• **Exercise objective**
Repeat the listing below exactly, from its start through the line containing "The width and height of the screenshot is (1280, 878).", including both ends. Leave out the pictures.

--- Begin Raw records ---

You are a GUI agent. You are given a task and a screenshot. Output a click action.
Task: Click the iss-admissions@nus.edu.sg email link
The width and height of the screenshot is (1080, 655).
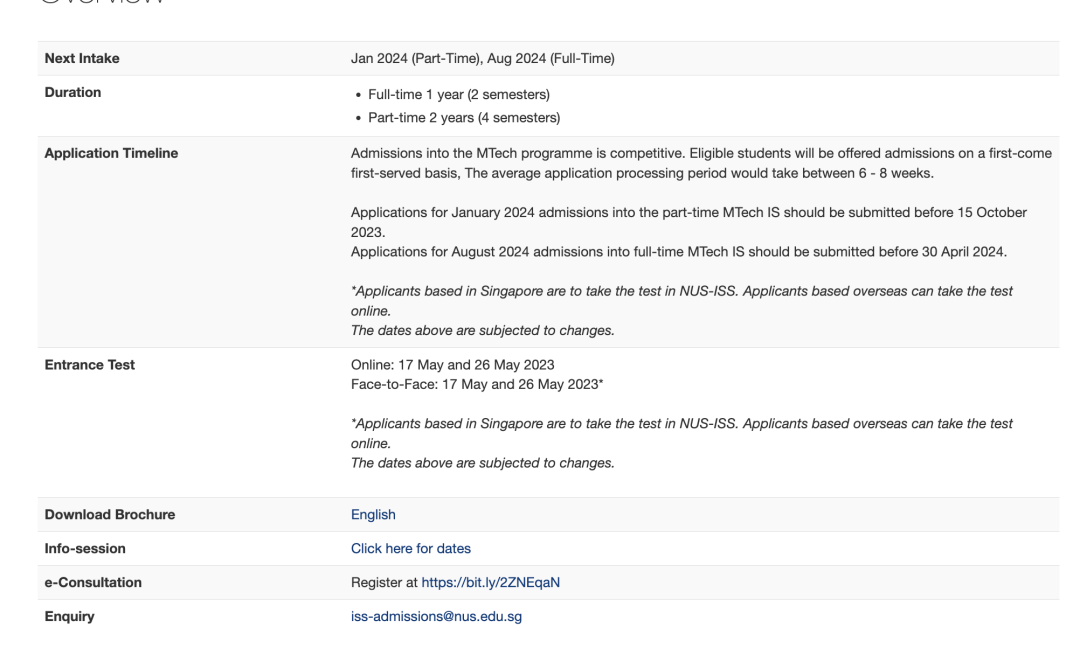pos(436,617)
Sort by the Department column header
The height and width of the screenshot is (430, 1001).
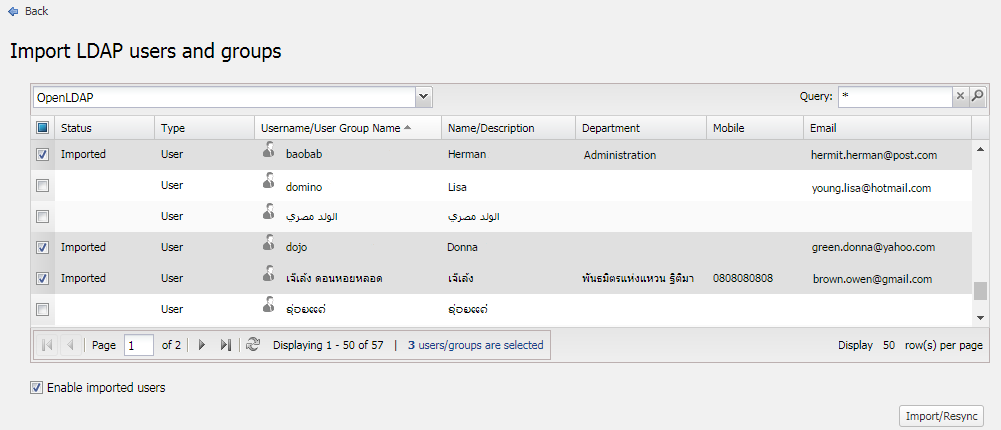[610, 128]
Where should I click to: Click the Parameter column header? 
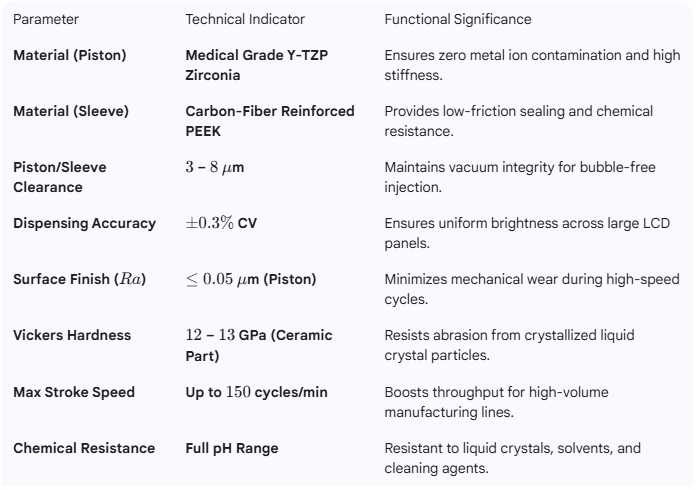[x=46, y=19]
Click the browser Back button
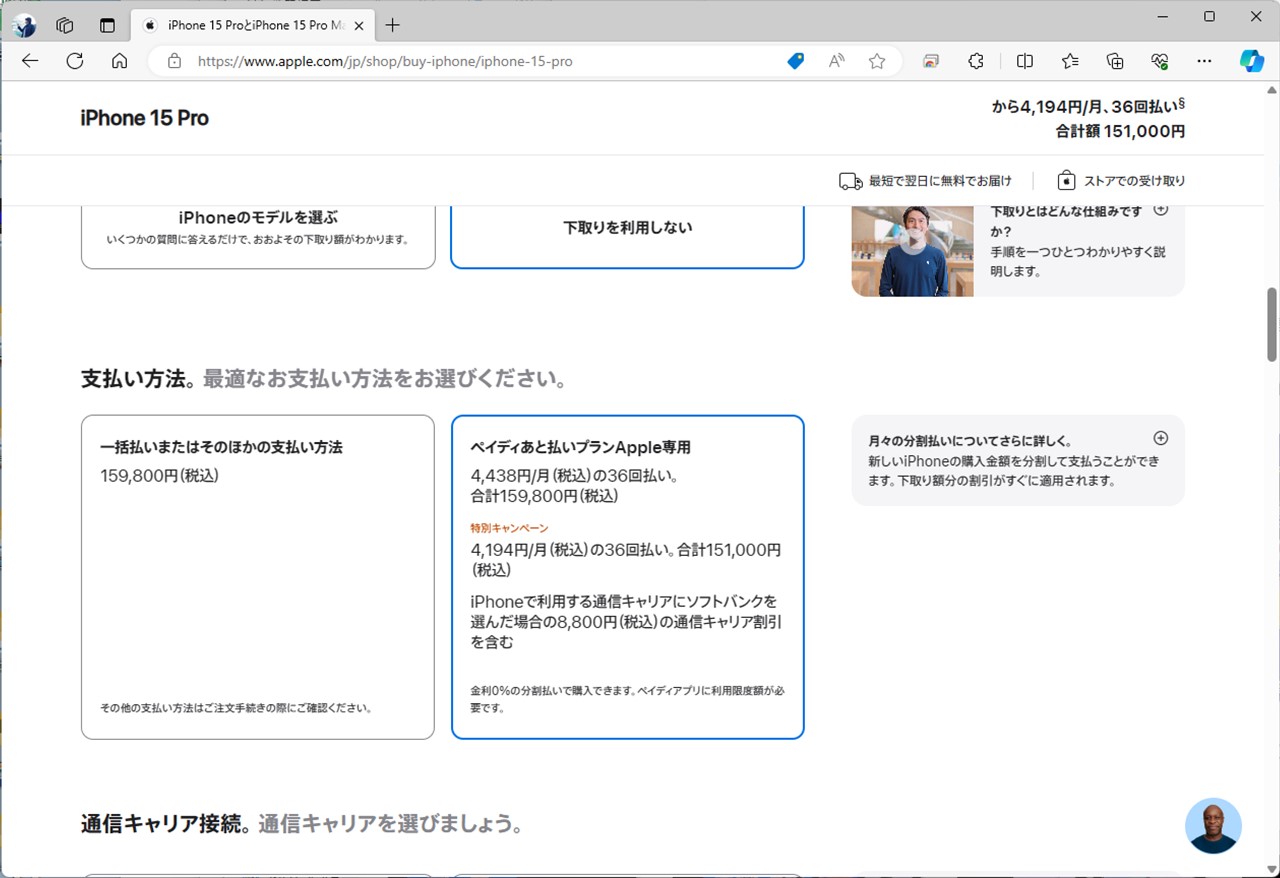The width and height of the screenshot is (1280, 878). pyautogui.click(x=29, y=61)
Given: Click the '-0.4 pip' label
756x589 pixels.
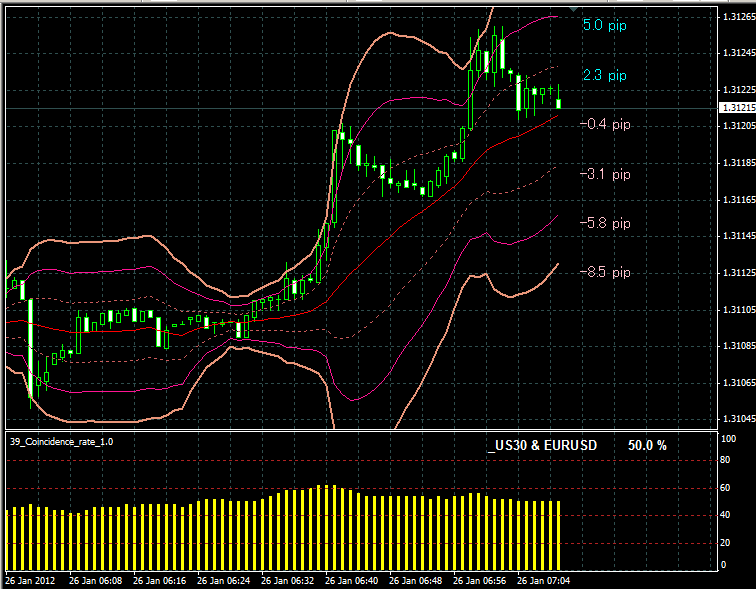Looking at the screenshot, I should pos(605,124).
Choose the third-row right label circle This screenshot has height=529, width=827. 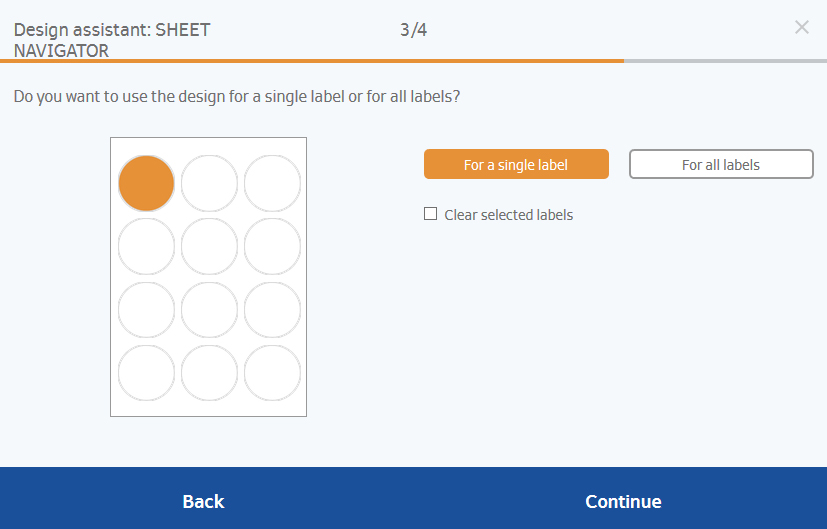click(272, 310)
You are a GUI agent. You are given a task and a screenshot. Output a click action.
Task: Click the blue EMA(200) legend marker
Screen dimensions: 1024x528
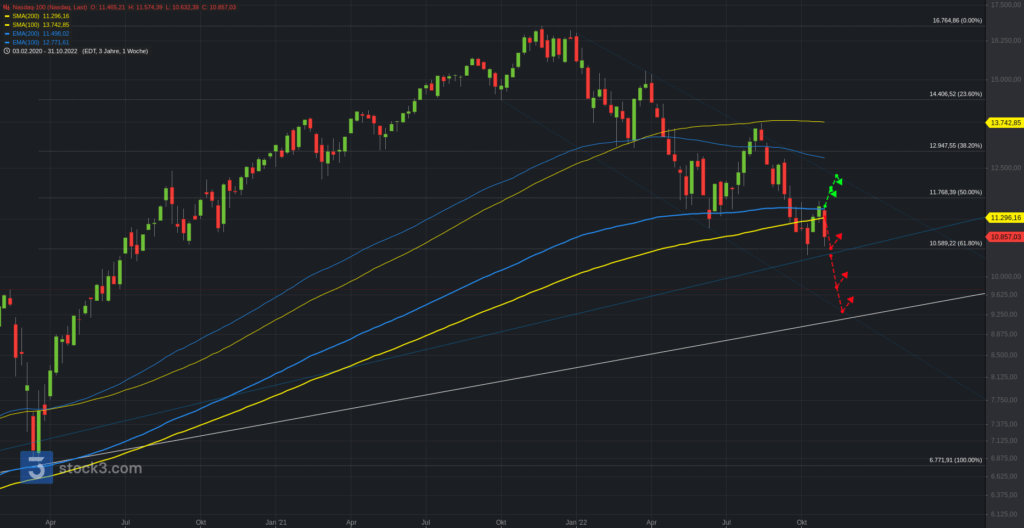7,33
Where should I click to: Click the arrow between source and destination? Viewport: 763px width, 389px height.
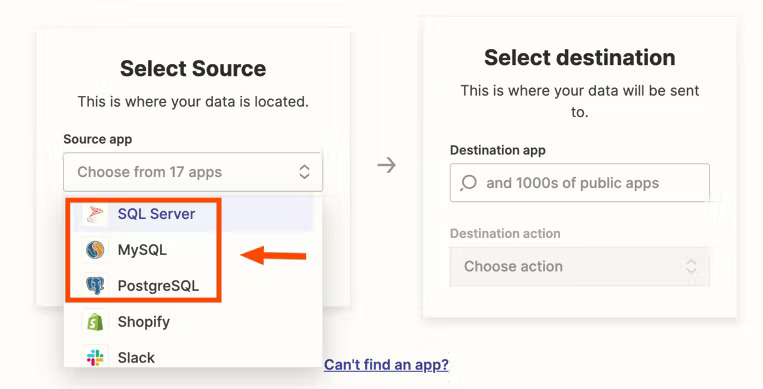tap(386, 165)
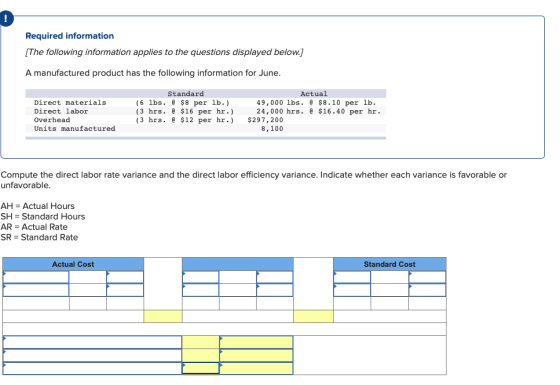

--- End Raw records ---

• **Full response**
You are a GUI agent. You are given a task and a screenshot. Output a click action.
Task: Click the iss-admissions@nus.edu.sg email link
The width and height of the screenshot is (1080, 655).
pos(436,617)
Sort by the Department column header
The height and width of the screenshot is (430, 1001).
[610, 128]
Where should I click to: Click the Parameter column header? 
[x=46, y=19]
Click the browser Back button
The width and height of the screenshot is (1280, 878). pyautogui.click(x=29, y=61)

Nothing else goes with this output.